Quand les cadres séquestrent les patrons
Publié le 14 Avril 2009
Quand les cadres séquestrent les patrons
L'idée de ce billet m'est venu le jour de la dernière manifestation unitaire, le 19 mars. J'y ai vu des familles, des jeunes, des vieux et des
cadres travaillant dans des centres de recherche. En discutant avec d'autres blogueurs, l'impression que si les cadres manifestaient, si les familles manifestaient c'est que le mal était
profond et que la demande de correction politique et économique avait lui aussi une intensité que les medias avaient du mal à percevoir ou a retranscrire.
Il y a quelques temps je suis tombé sur une étude du journal du net sur l'emploi des cadres et des jeunes. Vous allez voir que ces quelques
chiffres montrent l'étendue du problème : La précarisation touche les jeunes ça on le savait, sans diplômes ou avec diplômes peu reconnus par les entreprises en mode « code barre
sur la nuque ». Mais aussi désormais les jeunes cadres…

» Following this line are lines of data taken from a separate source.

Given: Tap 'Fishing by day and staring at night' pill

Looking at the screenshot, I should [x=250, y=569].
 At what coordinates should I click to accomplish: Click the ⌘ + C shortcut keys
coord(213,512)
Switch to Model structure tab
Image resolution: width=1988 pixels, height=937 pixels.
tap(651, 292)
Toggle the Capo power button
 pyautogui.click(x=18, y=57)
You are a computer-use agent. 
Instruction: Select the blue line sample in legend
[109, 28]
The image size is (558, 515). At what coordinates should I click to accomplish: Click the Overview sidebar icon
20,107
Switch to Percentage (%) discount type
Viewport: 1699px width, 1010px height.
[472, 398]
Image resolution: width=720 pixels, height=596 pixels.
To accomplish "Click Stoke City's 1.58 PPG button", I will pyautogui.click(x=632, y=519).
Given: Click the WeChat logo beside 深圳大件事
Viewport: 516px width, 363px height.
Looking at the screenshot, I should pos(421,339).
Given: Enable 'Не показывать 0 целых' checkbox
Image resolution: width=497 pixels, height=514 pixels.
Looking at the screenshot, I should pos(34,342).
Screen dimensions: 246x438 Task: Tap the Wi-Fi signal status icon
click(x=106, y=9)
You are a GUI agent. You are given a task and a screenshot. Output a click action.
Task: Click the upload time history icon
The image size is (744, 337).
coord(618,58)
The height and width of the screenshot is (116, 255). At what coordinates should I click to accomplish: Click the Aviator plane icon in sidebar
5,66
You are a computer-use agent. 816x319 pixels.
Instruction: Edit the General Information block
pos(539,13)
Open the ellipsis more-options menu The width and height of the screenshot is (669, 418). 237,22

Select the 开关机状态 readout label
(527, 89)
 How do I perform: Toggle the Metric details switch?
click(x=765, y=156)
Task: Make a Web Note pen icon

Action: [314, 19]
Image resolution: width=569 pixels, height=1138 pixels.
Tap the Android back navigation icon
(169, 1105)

Tout va donc pour le mieux pour eux ? Ce n'est pas si simple. Ainsi, seuls 28 % des jeunes accèderaient à un CDI dès leur premier emploi, les CDD (43 %) et, dans une moindre mesure
l'intérim (23 %), étant très répandus. D'où des salaires moyens de début de carrière très inférieurs au Smic. Les jeunes, stagiaires compris, déclarent ainsi toucher 1 180 euros mensuels.
Une situation qui s'arrange par la suite puisque 62 % des personnes ayant commencé leur carrière en CDD sont aujourd'hui en CDI. Une situation certes moins précaires mais pas question de
rouler sur l'or pour autant : le salaire moyen déclaré par l'ensemble de la population étudiée ne dépasse ainsi pas les 1 331 euros, soit une petite dizaine d'euros au dessus du Smic temps
plein. C'est d'ailleurs le principal point de mécontentement des jeunes actifs qui s'estimeraient satisfaits avec un salaire de 2 114 euros.